Dirk Niebel zum Rio+20-Gipfel "Hilfe macht abhängig"

Die Mächtigen streiten in Rio über die Zukunft der Erde, für die Bundesrepublik ist Minister Dirk Niebel dabei. Im Interview spricht er über seine Teppichaffäre, fordert eine Reform der Uno - und verteidigt Entwicklungshilfe, die der deutschen Wirtschaft nützt.
Minister Niebel: "Zusammenarbeit stärkt alle Partner"

Minister Niebel: "Zusammenarbeit stärkt alle Partner"

Foto: dapd

SPIEGEL ONLINE: Herr Minister, pünktlich zum Uno-Gipfel in Rio steht Ihr Ministerium im Mittelpunkt des Interesses - allerdings nicht wegen Ihrer Politik, sondern wegen Ihres Teppichs.

Niebel: Ich hätte mir natürlich gewünscht, dass unsere Entwicklungsprojekte einmal diese Aufmerksamkeit erfahren würden.

SPIEGEL ONLINE: Der Teppich, den Sie mit einem Flugzeug des Bundesnachrichtendienstes aus Afghanistan nach Deutschland gebracht haben, hat Ihnen sogar Rücktrittsforderungen der Opposition eingebracht.

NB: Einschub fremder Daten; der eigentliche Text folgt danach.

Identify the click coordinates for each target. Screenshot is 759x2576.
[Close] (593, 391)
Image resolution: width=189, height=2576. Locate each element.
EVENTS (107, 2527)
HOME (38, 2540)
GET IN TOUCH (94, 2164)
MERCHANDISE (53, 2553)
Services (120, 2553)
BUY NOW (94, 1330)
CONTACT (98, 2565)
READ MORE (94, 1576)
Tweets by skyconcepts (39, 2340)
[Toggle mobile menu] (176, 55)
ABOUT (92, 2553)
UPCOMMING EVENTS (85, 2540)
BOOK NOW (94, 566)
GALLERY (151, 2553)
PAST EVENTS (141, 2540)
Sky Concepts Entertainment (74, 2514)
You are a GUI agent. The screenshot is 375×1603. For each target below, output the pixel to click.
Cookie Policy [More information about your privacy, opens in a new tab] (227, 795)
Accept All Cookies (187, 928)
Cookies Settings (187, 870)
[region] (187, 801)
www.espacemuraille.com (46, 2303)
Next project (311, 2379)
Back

Niebel: Ich ging davon aus, dass alle Formalitäten bei der Einreise erledigt seien. Ich habe den Fehler gemacht, mich nicht selbst um meine Angelegenheiten zu kümmern. Das habe ich öffentlich eingestanden und mich dafür entschuldigt. Niemand ärgert sich über diesen Fehler mehr als ich. Der Teppich ist nicht zollpflichtig. Es wird lediglich die Einfuhrumsatzsteuer fällig, die ich natürlich entrichten werde.

SPIEGEL ONLINE: Auf dem Gipfel der Vereinten Nationen in Rio diese Woche werden nun wieder Entwicklungsprojekte im Mittelpunkt stehen. Vor 20 Jahren hat die Welt den Kampf gegen die Klimaerwärmung beschlossen, die globale Umweltbilanz fällt allerdings dürftig aus. Was sollte Ihrer Meinung nach nun in Rio entschieden werden?

Niebel: Die bisherige Beschlussvorlage der Uno-Konferenz reicht nicht aus. Es dürfen nicht nur schöne Ziele beschrieben werden, sondern es muss auch drin stehen, wie und bis wann sie erreicht werden sollen. Außerdem brauchen wir einen Fahrplan, um die Millenniumsentwicklungsziele um Ziele nachhaltiger Entwicklung zu ergänzen. (Über die Milleniumsziele lesen Sie hier.)

SPIEGEL ONLINE: Welche Ziele könnten das sein?

Niebel: Ich denke da an eine nachhaltige Finanzwirtschaft etwa, die Zukunft der Meere und auch neue Sicherheitsstrukturen in Zeiten des weltweiten Terrorismus oder Energiefragen. Diese Ziele gelten dann für alle: Industrie-, Schwellen- und Entwicklungsländer.

SPIEGEL ONLINE: Kann Klimaschutz nur funktionieren, wenn er der Wirtschaft dient?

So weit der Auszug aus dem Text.